▶ [Task item]: Begin at the line with "Image resolution: width=311" and set down each line exactly until the listing ends. Images stay out.

▶ [Data supplied]:
============

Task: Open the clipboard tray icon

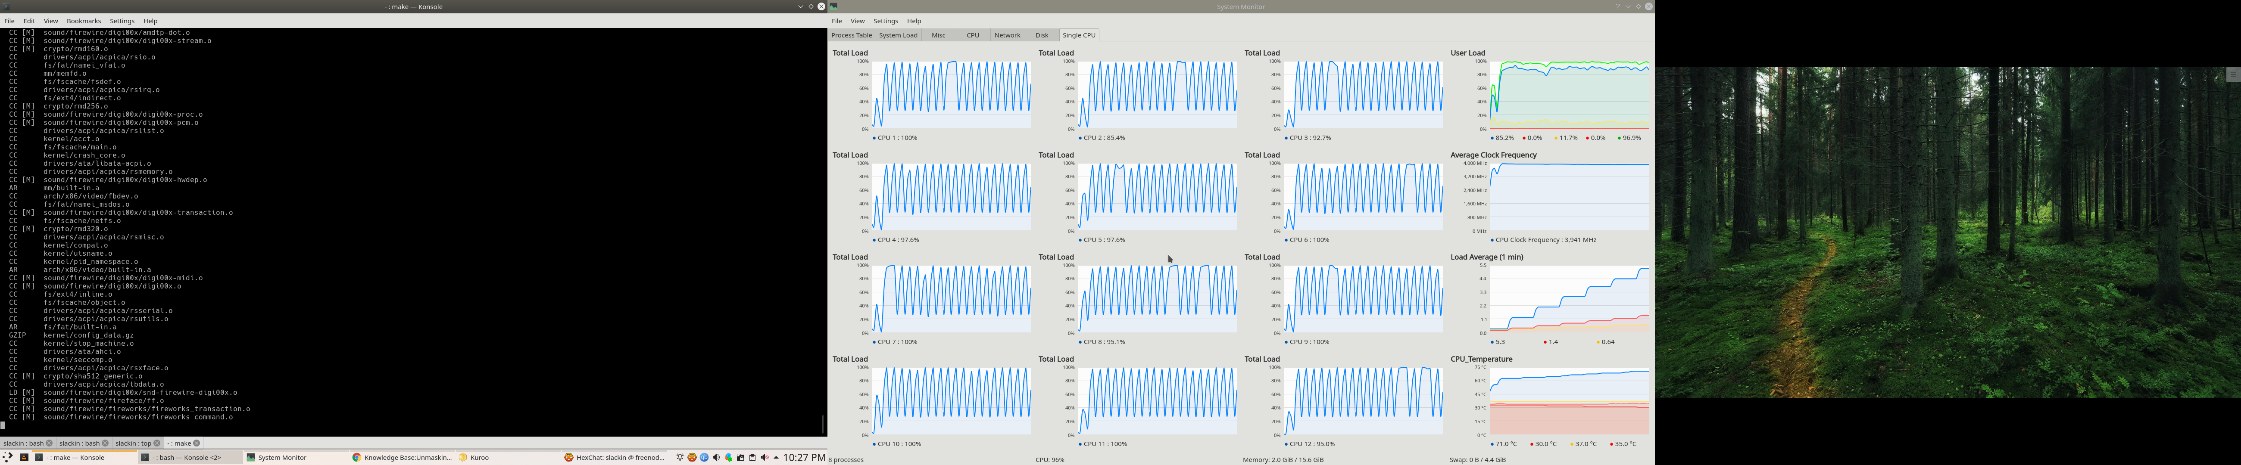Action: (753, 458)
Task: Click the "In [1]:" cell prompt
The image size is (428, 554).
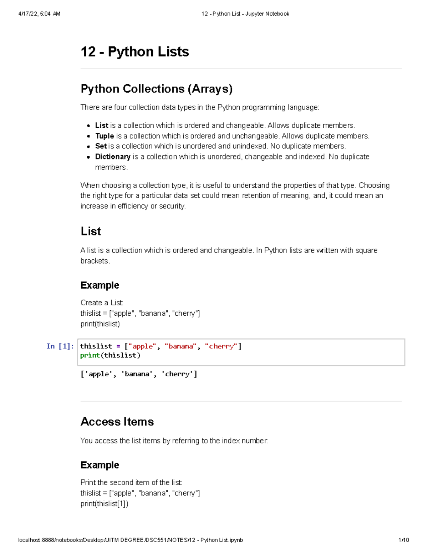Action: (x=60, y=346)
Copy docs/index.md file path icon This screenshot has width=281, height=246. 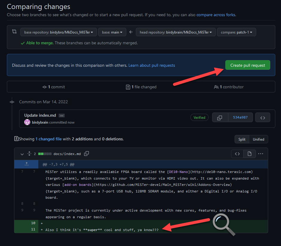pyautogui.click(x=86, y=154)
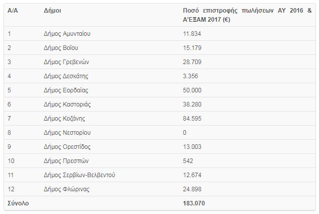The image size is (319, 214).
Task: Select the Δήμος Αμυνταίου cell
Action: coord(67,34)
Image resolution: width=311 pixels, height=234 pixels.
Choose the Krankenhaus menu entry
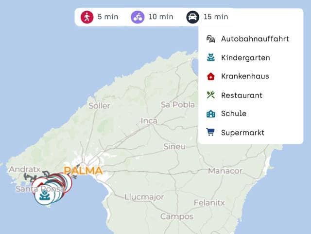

============

▶ [Result for this task]:
Image resolution: width=311 pixels, height=234 pixels.
Choose the Krankenhaus menu entry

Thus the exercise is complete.